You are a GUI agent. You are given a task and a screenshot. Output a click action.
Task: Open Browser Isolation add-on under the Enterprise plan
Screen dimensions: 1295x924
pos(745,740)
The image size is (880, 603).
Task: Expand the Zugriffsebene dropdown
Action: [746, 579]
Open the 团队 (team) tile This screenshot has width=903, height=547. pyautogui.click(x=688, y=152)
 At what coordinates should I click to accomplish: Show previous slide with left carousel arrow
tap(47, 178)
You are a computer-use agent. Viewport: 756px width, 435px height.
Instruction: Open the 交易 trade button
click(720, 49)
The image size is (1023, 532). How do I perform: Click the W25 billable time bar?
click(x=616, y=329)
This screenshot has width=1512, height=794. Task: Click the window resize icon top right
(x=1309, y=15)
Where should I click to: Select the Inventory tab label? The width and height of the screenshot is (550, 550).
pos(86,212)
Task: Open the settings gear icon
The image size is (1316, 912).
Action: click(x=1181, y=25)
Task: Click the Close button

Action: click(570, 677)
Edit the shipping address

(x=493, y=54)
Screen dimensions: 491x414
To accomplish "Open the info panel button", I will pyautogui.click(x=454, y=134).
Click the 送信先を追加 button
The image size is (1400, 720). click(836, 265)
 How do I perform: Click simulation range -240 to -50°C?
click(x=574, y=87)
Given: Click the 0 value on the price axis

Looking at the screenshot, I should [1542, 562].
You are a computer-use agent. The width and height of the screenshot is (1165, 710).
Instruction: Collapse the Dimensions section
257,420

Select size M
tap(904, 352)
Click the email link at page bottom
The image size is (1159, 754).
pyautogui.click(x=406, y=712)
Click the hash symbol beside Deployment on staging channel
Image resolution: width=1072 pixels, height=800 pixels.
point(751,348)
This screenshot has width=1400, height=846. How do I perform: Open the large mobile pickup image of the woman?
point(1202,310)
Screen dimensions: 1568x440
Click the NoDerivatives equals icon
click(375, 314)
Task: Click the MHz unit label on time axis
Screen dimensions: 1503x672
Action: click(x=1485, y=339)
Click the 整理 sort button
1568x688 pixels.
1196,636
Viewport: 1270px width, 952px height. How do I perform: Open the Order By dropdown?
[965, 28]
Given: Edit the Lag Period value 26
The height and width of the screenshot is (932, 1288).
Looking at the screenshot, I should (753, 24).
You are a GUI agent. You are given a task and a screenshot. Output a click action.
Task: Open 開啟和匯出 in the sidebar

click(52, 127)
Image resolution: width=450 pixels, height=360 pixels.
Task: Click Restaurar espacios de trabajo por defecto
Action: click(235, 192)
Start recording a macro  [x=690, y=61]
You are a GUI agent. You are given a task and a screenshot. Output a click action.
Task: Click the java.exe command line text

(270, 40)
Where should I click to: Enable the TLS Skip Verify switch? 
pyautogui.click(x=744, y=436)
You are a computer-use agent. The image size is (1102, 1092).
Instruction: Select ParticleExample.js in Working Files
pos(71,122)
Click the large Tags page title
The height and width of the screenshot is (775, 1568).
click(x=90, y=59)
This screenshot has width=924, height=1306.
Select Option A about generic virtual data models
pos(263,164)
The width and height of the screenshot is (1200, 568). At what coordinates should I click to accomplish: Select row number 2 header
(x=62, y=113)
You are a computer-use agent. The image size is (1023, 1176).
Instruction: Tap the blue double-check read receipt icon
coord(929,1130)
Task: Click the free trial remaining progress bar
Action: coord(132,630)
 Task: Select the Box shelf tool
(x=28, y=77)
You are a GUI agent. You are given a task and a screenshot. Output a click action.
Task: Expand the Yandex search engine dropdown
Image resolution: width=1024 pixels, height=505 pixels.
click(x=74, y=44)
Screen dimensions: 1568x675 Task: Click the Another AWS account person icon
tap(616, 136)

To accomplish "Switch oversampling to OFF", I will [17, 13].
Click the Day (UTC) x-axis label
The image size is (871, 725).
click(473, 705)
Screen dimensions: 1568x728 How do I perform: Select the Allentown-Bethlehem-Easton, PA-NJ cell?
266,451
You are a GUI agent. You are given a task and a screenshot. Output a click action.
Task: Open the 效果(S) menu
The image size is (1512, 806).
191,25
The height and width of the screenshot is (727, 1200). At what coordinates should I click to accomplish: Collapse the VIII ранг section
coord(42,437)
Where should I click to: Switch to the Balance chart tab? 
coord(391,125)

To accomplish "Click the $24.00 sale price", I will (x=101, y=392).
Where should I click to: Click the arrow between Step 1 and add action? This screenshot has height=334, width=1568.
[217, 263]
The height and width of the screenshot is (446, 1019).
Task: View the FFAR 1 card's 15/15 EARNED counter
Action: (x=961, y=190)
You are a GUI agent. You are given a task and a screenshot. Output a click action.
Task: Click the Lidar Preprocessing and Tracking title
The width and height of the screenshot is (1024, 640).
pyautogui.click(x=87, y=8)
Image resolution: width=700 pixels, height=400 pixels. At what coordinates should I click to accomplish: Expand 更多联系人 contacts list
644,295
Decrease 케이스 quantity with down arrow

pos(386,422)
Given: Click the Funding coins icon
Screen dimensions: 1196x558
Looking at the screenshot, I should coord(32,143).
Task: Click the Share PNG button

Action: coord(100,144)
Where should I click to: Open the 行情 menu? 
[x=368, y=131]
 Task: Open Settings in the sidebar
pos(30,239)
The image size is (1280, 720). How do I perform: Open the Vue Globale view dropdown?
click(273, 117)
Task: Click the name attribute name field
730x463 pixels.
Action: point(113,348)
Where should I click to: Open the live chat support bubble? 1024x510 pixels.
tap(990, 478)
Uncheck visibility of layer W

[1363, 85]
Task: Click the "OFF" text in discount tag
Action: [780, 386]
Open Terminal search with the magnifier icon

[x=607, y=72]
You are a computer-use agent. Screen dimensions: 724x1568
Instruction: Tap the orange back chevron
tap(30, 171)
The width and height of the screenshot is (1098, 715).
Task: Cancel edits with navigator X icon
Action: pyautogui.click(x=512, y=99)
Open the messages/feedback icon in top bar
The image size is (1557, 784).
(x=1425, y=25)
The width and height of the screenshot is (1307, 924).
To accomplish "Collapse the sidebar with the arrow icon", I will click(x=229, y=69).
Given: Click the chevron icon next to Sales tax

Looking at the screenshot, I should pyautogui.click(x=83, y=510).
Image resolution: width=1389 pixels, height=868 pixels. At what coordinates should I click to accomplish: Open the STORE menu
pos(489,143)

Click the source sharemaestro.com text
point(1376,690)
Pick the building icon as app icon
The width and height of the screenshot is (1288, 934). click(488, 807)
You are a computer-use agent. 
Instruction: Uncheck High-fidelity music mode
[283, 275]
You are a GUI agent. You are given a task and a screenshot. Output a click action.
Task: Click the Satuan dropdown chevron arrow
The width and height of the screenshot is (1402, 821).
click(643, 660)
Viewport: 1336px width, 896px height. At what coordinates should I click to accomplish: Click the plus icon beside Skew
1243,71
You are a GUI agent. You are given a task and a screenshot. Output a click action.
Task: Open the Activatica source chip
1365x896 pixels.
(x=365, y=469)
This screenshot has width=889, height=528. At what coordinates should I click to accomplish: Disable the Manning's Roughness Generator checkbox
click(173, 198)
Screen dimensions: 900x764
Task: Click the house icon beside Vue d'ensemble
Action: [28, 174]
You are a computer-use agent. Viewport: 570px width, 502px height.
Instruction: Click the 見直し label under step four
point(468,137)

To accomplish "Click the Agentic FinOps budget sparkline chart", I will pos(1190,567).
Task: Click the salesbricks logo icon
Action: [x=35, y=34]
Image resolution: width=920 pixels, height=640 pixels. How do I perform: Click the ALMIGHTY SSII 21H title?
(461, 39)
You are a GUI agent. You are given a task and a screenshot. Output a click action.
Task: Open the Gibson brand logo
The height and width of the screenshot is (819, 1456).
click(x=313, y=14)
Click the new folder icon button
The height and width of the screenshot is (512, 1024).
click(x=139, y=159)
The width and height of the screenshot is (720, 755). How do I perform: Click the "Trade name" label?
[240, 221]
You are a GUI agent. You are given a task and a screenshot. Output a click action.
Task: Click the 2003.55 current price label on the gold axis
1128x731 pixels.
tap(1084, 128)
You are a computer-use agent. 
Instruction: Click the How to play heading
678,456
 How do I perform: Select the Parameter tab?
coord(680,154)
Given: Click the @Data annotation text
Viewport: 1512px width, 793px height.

* [TASK REQUIREMENTS]
Copy out the rows from the beginning of the rows down to the line containing "Looking at the screenshot, I should [1542, 562].", including both of those lines.

* [EXERCISE RESPONSE]
You are a GUI agent. You are given a task and a screenshot. Output a click action.
Task: Open Browser Isolation add-on under the Enterprise plan
Screen dimensions: 1295x924
pos(745,740)
The image size is (880, 603).
Task: Expand the Zugriffsebene dropdown
Action: [746, 579]
Open the 团队 (team) tile This screenshot has width=903, height=547. pyautogui.click(x=688, y=152)
 At what coordinates should I click to accomplish: Show previous slide with left carousel arrow
tap(47, 178)
You are a computer-use agent. Viewport: 756px width, 435px height.
Instruction: Open the 交易 trade button
click(720, 49)
The image size is (1023, 532). How do I perform: Click the W25 billable time bar?
click(x=616, y=329)
This screenshot has width=1512, height=794. Task: Click the window resize icon top right
(x=1309, y=15)
Where should I click to: Select the Inventory tab label? The width and height of the screenshot is (550, 550).
pos(86,212)
Task: Open the settings gear icon
The image size is (1316, 912).
Action: click(x=1181, y=25)
Task: Click the Close button

Action: click(570, 677)
Edit the shipping address

(x=493, y=54)
Screen dimensions: 491x414
To accomplish "Open the info panel button", I will pyautogui.click(x=454, y=134).
Click the 送信先を追加 button
The image size is (1400, 720). click(836, 265)
 How do I perform: Click simulation range -240 to -50°C?
click(x=574, y=87)
Given: Click the 0 value on the price axis

Looking at the screenshot, I should [1542, 562].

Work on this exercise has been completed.